§ The problem: All that is wanted is the lines from the first line of the listing below through the line containing "Embed: (88, 573)", written out exactly with pictures left out.

§ Data for the task:
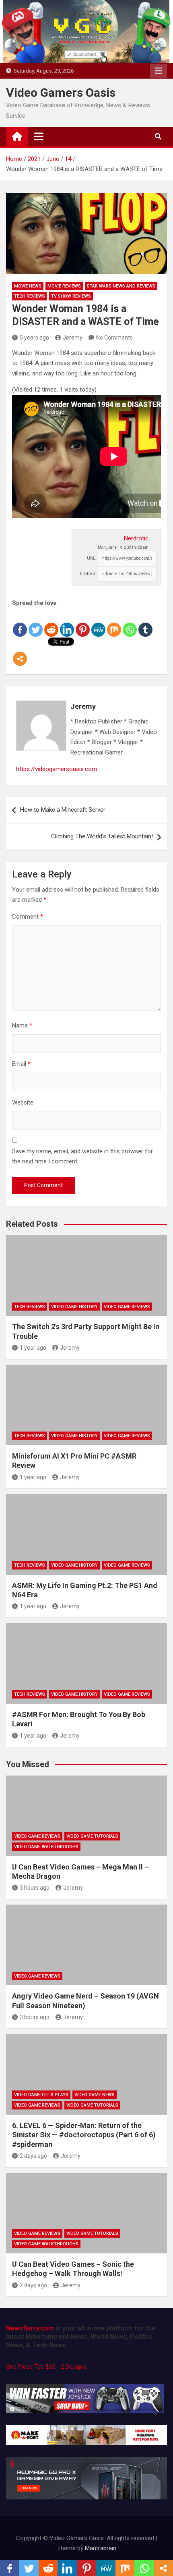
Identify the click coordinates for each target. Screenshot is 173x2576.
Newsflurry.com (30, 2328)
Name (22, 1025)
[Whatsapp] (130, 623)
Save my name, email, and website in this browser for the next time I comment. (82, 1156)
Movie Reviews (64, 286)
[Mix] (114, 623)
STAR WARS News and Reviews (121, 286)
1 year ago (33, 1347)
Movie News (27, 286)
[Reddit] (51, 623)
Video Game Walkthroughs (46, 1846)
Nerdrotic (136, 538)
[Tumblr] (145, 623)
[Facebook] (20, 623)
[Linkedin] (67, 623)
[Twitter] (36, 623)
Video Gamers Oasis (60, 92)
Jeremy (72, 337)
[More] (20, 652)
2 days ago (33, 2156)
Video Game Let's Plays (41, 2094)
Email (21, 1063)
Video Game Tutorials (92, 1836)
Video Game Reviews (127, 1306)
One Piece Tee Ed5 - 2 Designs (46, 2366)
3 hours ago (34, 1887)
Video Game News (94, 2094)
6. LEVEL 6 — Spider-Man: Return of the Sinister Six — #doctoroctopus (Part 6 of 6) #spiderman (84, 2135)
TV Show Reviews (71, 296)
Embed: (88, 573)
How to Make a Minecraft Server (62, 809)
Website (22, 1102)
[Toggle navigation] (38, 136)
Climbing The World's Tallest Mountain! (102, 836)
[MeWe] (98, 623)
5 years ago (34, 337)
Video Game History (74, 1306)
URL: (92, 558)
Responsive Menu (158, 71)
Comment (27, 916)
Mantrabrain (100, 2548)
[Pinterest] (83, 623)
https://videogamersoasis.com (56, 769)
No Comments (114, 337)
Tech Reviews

§ Answer box:
Identify the click coordinates for each target. Screenshot is 173x2576.
Newsflurry.com (30, 2328)
Name (22, 1025)
[Whatsapp] (130, 623)
Save my name, email, and website in this browser for the next time I comment. (82, 1156)
Movie Reviews (64, 286)
[Mix] (114, 623)
STAR WARS News and Reviews (121, 286)
1 year ago (33, 1347)
Movie News (27, 286)
[Reddit] (51, 623)
Video Game Walkthroughs (46, 1846)
Nerdrotic (136, 538)
[Tumblr] (145, 623)
[Facebook] (20, 623)
[Linkedin] (67, 623)
[Twitter] (36, 623)
Video Gamers Oasis (60, 92)
Jeremy (72, 337)
[More] (20, 652)
2 days ago (33, 2156)
Video Game Let's Plays (41, 2094)
Email (21, 1063)
Video Game Tutorials (92, 1836)
Video Game Reviews (127, 1306)
One Piece Tee Ed5 - 2 Designs (46, 2366)
3 hours ago (34, 1887)
Video Game News (94, 2094)
6. LEVEL 6 — Spider-Man: Return of the Sinister Six — #doctoroctopus (Part 6 of 6) #spiderman (84, 2135)
TV Show Reviews (71, 296)
Embed: (88, 573)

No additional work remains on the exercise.